Commodities were slightly weaker at the end of the week, with traders pushing West Texas Intermediate crude oil futures
lower on the back of a stronger US dollar
and rising US oil output.
That was despite what analysts termed a "solid" reading on the US jobs market and better-than-expected figures on factory sector activity in the States for May, together with fairly positive results in the widely-followed Caixin manufacturing sector survey for that same month.
Indeed, just the day before the Department of Energy had reported another increase in domestic US oil output for the week ending on 25 May, which had contributed to a bounce in the country's oil exports.
In its weekly petroleum status report, the Energy Information Administration, the DoE's statistical arm, reported a 44,000 barrel per day increase in domestic US oil output to 10.769m b/d, while exports had risen by 431,000 b/d to 2.179m b/d.
Thus, as of 2023 BST, WTI futures were slipping 1.70% to $65.90 a barrel on NYMEX, alongside a 1.26% drop in similarly-dated heating oil futures to $2.1768 a gallon.
From a bird's eye view meanwhile, the US dollar spot index was edging higher by 0.24% to 94.2090, which in turn was responsible for dragging the Bloomberg commodity index 0.29% lower to 90.45 points.
Those economic reports did however make themselves felt in the base metals space, with three-month LME copper futures rising to $6,896 per metric tonne, versus a Thursday close of $6,849.
Most base metals contracts ended higher on Friday, save zinc.
To take note of, gains in nickel caught the attention of SP Angel, with analysts at the broker pointing out how the most-traded futures on the Shanghai Futures Exchange had clocked in a with a weekly advance of roughly 6% - the biggest gain over a five-day stretch since 26 January.
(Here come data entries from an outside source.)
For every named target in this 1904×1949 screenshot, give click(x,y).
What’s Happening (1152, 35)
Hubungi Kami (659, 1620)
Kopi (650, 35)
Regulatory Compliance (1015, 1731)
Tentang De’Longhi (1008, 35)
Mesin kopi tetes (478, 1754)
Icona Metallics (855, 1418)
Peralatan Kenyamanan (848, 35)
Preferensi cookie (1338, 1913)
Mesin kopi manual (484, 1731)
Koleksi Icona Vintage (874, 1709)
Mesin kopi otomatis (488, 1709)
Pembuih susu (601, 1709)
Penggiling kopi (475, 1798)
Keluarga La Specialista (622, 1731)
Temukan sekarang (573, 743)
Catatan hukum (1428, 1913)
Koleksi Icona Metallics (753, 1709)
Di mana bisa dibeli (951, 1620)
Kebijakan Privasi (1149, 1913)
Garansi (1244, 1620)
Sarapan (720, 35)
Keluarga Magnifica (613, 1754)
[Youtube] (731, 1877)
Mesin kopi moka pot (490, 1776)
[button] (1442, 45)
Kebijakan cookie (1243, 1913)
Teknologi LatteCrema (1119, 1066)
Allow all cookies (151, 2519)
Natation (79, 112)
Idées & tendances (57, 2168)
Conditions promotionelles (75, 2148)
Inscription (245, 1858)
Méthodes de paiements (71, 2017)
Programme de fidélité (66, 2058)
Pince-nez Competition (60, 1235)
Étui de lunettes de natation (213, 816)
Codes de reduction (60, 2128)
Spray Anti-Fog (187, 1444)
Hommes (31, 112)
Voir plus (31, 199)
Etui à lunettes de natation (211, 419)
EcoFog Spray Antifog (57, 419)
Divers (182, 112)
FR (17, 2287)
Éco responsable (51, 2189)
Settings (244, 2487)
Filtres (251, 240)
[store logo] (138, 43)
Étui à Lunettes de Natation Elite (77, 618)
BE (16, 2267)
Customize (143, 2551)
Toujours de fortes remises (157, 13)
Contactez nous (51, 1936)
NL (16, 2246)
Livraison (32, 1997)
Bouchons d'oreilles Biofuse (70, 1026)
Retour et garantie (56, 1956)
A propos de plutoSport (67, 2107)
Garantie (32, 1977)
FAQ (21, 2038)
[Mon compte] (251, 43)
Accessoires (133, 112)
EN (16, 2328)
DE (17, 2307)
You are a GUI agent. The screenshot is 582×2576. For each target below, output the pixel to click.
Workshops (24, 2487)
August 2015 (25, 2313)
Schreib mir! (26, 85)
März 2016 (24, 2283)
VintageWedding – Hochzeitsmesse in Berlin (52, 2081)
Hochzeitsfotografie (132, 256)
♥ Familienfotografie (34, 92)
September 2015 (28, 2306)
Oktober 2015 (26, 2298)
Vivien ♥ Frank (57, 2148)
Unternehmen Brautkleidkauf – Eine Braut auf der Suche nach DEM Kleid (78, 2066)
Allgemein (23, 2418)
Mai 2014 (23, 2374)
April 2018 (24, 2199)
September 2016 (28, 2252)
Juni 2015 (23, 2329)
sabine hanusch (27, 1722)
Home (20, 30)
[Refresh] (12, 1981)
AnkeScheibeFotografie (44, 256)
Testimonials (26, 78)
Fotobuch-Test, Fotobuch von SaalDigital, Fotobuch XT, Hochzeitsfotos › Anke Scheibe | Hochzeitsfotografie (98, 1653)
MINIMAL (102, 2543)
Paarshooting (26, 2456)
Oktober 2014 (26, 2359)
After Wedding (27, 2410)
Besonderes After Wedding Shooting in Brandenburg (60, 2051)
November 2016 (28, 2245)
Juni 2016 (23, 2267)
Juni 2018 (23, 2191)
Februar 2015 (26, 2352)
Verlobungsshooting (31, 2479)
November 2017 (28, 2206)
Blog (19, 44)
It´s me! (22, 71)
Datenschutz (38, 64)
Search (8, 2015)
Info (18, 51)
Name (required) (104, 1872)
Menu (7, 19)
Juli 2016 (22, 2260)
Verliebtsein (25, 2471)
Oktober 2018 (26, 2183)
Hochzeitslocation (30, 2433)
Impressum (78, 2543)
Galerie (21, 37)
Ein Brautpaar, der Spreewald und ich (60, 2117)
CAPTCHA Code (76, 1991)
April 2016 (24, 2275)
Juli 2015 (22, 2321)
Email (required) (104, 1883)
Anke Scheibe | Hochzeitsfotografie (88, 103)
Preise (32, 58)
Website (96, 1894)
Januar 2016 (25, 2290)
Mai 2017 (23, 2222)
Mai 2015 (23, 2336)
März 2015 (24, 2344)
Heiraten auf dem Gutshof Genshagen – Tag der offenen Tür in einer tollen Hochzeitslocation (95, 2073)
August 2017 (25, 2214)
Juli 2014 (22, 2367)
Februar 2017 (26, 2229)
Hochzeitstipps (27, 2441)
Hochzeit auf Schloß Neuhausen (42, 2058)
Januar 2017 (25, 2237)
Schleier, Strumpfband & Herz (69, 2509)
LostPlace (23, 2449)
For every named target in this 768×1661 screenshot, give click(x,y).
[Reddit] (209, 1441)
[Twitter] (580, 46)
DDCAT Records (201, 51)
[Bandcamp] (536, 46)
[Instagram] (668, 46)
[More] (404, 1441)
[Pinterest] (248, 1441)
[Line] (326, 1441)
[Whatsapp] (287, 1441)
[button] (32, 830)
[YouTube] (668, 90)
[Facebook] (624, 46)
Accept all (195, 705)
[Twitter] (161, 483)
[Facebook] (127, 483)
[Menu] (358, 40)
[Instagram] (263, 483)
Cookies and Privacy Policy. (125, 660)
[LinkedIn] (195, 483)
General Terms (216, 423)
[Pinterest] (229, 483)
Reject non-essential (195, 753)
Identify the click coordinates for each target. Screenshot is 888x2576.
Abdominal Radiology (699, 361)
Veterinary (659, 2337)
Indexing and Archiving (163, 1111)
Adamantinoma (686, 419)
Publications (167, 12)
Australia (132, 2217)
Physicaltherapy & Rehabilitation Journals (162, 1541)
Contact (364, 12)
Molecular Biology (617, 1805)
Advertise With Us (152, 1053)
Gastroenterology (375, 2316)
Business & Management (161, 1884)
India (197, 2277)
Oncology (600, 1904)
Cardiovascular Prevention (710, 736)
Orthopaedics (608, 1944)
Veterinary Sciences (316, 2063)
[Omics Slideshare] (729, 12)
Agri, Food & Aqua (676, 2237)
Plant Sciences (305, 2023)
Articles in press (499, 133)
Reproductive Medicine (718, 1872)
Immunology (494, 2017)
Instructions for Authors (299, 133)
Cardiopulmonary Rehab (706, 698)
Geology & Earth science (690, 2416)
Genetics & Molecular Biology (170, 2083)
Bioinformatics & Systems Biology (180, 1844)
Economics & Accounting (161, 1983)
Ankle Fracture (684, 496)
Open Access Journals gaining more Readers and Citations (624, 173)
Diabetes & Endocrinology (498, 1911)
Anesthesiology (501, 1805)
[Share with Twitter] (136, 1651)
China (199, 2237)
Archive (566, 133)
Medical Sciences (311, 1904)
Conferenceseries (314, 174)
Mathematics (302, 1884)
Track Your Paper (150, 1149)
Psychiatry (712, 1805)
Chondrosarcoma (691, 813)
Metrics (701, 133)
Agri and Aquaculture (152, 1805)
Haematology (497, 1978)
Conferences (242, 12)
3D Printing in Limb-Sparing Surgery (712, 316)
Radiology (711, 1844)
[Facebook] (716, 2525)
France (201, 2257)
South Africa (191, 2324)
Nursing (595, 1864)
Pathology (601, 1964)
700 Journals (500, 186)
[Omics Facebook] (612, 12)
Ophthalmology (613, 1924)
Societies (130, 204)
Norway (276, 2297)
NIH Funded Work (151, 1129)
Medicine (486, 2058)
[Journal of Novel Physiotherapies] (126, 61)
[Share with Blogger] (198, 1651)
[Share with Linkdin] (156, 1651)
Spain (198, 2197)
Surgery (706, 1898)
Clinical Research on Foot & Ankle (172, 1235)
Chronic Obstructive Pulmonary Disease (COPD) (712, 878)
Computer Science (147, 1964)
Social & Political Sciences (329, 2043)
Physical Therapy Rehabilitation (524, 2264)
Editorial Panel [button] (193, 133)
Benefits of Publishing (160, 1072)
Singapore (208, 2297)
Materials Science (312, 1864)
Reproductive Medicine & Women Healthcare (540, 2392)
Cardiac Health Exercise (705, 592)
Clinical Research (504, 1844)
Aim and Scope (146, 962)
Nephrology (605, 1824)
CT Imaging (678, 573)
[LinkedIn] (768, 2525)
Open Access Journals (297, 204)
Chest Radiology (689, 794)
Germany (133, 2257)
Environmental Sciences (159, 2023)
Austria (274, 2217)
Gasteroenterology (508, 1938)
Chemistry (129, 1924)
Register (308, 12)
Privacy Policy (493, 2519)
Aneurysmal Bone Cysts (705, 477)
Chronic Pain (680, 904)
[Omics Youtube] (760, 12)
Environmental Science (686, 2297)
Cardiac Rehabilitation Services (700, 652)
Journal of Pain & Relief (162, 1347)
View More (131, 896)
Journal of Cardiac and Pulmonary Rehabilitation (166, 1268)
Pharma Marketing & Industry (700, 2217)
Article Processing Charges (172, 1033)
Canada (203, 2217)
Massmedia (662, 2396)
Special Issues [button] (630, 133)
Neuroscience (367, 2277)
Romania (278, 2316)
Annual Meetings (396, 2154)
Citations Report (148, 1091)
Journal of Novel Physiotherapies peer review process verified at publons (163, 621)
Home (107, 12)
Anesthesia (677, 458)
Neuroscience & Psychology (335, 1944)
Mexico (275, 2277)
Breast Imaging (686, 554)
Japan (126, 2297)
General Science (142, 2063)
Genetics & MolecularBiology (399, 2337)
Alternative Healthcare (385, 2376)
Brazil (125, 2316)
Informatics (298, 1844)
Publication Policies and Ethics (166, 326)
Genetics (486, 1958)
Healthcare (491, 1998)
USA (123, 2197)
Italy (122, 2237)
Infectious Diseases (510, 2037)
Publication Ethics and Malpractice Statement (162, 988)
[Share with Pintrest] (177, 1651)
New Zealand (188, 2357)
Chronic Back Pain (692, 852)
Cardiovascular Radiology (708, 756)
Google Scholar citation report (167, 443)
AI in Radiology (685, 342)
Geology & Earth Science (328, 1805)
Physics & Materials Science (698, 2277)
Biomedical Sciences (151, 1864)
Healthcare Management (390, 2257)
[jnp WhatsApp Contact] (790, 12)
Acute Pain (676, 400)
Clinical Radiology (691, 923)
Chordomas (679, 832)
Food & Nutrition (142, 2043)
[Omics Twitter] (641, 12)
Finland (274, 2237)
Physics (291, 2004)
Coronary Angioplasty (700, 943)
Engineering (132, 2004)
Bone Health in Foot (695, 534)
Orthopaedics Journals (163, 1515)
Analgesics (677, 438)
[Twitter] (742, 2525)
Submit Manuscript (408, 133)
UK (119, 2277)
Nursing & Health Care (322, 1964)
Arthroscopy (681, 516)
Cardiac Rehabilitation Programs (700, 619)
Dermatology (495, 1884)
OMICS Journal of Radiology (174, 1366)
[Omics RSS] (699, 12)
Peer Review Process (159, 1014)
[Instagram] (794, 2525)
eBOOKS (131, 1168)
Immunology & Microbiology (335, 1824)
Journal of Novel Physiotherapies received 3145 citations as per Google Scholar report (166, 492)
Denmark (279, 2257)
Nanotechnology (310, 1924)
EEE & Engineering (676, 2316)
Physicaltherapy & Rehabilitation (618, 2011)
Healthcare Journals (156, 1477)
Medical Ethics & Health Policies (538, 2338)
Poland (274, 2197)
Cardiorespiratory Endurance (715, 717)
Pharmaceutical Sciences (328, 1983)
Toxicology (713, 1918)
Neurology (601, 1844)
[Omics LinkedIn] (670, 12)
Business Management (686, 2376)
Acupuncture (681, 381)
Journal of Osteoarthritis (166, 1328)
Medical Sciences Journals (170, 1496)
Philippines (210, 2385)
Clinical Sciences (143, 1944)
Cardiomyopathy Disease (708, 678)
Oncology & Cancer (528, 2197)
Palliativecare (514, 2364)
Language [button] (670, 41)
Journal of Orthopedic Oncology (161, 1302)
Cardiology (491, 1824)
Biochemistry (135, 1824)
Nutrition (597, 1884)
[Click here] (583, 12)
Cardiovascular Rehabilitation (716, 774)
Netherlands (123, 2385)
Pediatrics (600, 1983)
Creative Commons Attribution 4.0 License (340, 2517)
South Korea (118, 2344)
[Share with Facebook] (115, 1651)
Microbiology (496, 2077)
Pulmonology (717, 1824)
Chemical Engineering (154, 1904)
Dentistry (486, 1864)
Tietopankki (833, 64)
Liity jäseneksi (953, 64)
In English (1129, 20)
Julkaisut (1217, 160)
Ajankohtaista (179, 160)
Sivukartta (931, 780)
In the background, overnight US President Donald Trump told Canada that the US "will agree to a fair deal, or there will be no deal at all".
Outside of cocoa and cotton, the main agricultural futures were mostly weaker.
Boosting cotton #2 ICE-traded cocoa were concerns that sub-tropical storm Alberto might cut production from the southern plains region.
In more general terms, Alberto was a reminder that Friday marked the start of the 2018 Atlantic hurricane season.